GIVEN TEXT:
◆ ◆ ◆ ◆
WSJ article about Iridium's (not too hot) performance in Kosovo.

April 27, 1999

Iridium Phones Fail to Win Accolades
As They Are Tested in Kosovo Crisis

By HUGH POPE and QUENTIN HARDY
Staff Reporters of THE WALL STREET JOURNAL

MORINI, Albania -- Norwegian television reporter Erik Stephansen is on the
remote mountain frontier of Kosovo with some cutting-edge personal
technology in his hand: the new Iridium satellite telephone. Luckily for him,
there is no breaking news: He has had to dial a number on his Iridium unit five
times. When he finally gets through, the connection drops after three minutes.

"I wanted to talk to my daughter. She's 12 now, so at least she understands
when it cuts off," says Mr. Stephansen, circling round and pushing the hefty
mobile phone's baton-shaped antenna up and down. He reconnects on the
second attempt.

Journalists and aid workers, among Iridium's prime potential
customers, have swarmed into Albania for the Kosovo
refugee crisis, providing an ideal test run for the highly
touted system. But the $2,300 Iridium phones, billed as
allowing subscribers "to communicate virtually anywhere in
the world," are proving to be less than ideal. Many users
report trouble making connections and complain, as Iridium
concedes, that the phones rarely work inside buildings.
◆ ◆ ◆ ◆
COLLECTED DATA:
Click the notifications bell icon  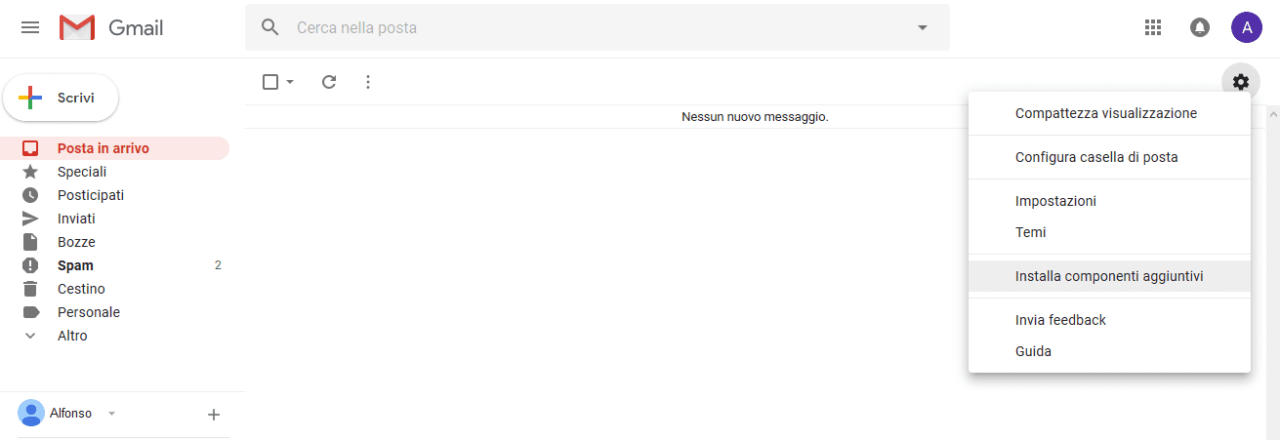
◆ ◆ ◆ ◆
TO DO:
**1.** Output the passage of the Iridium article from "Journalists and aid" up to and including "work inside buildings.".
**2.** Decide whether each statement agrees with the Iridium article, answering yes or no and quoting the deciding words: (a) Mr. Stephansen had to dial a number five times before getting through. (b) The Iridium phones cost $2,300. (c) Mr. Stephansen's daughter is 10 years old.
**3.** Continue the Iridium article from its last sentence.
The data can be left aside.

REPLIES:
**1.**
Journalists and aid workers, among Iridium's prime potential
customers, have swarmed into Albania for the Kosovo
refugee crisis, providing an ideal test run for the highly
touted system. But the $2,300 Iridium phones, billed as
allowing subscribers "to communicate virtually anywhere in
the world," are proving to be less than ideal. Many users
report trouble making connections and complain, as Iridium
concedes, that the phones rarely work inside buildings.

**2.**
(a) Yes: "He has had to dial a number on his Iridium unit five times."
(b) Yes: "the $2,300 Iridium phones"
(c) No: "She's 12 now"

**3.**
Iridium LLC is backed by a consortium of global
telecommunications companies that spent about $4 billion to
make the ideal use-it-anywhere phone. With investors
including Kyocera Corp. of Japan and Motorola Inc.,
Iridium, based in Washington, launched 66 low-orbit
satellites and spent $180 million in advertising before the
system's launch on Nov. 1.

Iridium says any problems with its global satellite-communication system are
due to improper use by customers, marketing glitches and financial problems.
But the troubles in the field come at an awkward time for the company.
Monday, it reported lower-than-expected first quarter revenue, a
wider-than-expected loss and fewer-than-predicted subscribers. And just last
Thursday, chief executive Edward Staiano quit amid a plunging stock price.
Iridium said it risked technical default with its lenders until it won an extension
on covenants related to $800 million in secured loans.

The company, for its part, says the phone has performed well in the crisis. It
says it has offered aid agencies in Kosovo free use of the phone to allow ethnic
Albanians expelled by Yugoslavia to contact their relatives. In one week this
month, Iridium adds, 12,000 calls were successfully completed from the
region around Kosovo.

What about the commercial customers in Albania conspicuously fiddling with,
and cursing at, their hand-held units? "It sounds like they haven't had any
training," says Michelle Lyle, an Iridium spokeswoman. "If people don't use it
properly, it won't work."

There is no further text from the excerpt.